Copy the entries from the start of the data items through the line containing "should pyautogui.click(x=1187, y=213).", substituting "Services" for "Products" and leaving all else unchanged.

## BEGIN RECORDS TO PROCESS

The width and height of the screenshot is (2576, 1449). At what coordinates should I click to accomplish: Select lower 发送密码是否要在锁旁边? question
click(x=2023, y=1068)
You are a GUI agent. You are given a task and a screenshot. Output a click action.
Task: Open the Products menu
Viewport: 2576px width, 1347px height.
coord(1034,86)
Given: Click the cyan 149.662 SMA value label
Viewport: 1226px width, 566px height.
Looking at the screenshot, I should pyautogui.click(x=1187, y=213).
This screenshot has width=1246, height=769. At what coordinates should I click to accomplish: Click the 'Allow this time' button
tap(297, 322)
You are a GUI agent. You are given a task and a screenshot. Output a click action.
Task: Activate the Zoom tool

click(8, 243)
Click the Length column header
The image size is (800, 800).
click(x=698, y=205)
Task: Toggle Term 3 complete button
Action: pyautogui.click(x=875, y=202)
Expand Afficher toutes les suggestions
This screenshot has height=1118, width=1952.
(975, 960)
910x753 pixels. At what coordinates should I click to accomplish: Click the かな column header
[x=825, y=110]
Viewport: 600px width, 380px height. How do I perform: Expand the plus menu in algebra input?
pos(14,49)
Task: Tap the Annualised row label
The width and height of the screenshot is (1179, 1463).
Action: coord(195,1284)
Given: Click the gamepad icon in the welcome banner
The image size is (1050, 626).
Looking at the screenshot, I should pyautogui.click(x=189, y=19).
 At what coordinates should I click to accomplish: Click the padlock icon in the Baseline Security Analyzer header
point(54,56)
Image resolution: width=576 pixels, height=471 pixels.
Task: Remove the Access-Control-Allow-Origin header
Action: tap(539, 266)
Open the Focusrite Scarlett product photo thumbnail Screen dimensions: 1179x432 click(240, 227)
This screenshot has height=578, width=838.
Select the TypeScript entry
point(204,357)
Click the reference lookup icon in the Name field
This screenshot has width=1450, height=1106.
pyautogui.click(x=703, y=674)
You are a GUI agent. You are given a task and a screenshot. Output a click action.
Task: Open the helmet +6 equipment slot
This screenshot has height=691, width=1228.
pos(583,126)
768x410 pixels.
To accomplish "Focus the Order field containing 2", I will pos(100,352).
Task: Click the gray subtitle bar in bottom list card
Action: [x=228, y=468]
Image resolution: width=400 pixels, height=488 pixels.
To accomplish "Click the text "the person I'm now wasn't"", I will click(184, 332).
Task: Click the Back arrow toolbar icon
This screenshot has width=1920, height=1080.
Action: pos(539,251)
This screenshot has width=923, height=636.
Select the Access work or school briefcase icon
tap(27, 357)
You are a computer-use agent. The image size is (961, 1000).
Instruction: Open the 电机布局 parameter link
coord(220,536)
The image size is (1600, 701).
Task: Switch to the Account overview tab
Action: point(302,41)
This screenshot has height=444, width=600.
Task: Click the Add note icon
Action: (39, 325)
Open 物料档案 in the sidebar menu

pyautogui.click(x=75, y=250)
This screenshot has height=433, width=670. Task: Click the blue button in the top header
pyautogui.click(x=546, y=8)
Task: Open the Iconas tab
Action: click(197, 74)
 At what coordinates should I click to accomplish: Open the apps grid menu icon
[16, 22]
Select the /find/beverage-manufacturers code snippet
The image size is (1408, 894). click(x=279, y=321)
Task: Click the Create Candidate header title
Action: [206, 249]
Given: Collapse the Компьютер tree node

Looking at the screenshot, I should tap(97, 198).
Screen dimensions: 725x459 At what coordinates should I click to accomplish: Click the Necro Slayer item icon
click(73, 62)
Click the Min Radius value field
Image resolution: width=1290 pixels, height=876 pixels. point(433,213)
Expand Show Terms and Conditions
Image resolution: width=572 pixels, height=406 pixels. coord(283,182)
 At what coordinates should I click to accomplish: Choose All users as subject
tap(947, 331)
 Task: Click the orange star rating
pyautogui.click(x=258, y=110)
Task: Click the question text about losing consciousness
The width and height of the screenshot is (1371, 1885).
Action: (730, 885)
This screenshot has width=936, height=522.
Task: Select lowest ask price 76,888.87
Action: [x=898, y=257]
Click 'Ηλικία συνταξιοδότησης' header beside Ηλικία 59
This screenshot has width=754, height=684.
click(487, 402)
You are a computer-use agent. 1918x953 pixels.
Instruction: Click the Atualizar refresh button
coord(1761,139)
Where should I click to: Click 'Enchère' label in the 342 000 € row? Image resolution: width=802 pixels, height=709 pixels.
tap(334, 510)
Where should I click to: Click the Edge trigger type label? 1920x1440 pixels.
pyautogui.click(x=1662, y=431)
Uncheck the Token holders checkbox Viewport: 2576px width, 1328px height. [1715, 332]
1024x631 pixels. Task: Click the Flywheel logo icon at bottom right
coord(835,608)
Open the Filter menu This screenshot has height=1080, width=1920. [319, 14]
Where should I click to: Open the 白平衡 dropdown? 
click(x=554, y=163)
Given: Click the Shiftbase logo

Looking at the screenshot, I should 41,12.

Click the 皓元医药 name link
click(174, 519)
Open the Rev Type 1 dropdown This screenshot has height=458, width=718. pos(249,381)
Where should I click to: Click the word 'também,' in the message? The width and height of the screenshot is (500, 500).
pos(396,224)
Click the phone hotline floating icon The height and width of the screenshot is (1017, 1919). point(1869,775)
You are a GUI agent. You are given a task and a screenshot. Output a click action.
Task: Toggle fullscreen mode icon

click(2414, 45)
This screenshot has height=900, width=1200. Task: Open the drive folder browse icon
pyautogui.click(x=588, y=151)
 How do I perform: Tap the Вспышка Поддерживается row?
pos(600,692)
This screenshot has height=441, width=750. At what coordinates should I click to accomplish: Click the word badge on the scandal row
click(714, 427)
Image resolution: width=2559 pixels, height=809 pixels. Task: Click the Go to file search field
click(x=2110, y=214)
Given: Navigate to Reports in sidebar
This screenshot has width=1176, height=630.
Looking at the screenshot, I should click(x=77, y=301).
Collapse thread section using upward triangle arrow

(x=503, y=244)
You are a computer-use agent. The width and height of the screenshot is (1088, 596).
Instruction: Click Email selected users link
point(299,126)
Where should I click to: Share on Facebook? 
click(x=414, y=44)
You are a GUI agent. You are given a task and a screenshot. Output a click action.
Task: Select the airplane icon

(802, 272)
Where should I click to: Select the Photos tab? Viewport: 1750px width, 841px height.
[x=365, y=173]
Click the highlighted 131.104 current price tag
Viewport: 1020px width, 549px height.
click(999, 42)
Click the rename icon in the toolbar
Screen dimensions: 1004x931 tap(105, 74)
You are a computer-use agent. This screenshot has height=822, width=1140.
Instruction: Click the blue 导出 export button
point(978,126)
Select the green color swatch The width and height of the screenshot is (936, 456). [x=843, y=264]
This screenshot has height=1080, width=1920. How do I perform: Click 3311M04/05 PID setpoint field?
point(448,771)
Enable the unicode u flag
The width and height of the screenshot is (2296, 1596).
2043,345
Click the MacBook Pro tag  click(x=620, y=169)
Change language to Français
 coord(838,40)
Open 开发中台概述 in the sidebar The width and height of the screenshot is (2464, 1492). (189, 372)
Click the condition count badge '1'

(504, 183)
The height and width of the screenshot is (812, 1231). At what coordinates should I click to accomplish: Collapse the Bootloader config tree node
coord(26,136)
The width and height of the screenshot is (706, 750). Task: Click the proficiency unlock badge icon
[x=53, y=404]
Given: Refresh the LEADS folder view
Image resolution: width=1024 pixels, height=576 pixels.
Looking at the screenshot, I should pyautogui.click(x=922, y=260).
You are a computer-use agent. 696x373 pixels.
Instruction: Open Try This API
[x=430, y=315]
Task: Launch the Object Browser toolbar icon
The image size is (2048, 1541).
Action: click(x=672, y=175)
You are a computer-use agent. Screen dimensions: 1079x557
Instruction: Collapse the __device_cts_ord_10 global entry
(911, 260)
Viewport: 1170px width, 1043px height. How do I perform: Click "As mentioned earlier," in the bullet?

## END RECORDS TO PROCESS

## EXERCISE ANSWER
The width and height of the screenshot is (2576, 1449). At what coordinates should I click to accomplish: Select lower 发送密码是否要在锁旁边? question
click(x=2023, y=1068)
You are a GUI agent. You are given a task and a screenshot. Output a click action.
Task: Open the Services menu
Viewport: 2576px width, 1347px height.
coord(1034,86)
Given: Click the cyan 149.662 SMA value label
Viewport: 1226px width, 566px height.
Looking at the screenshot, I should pyautogui.click(x=1187, y=213).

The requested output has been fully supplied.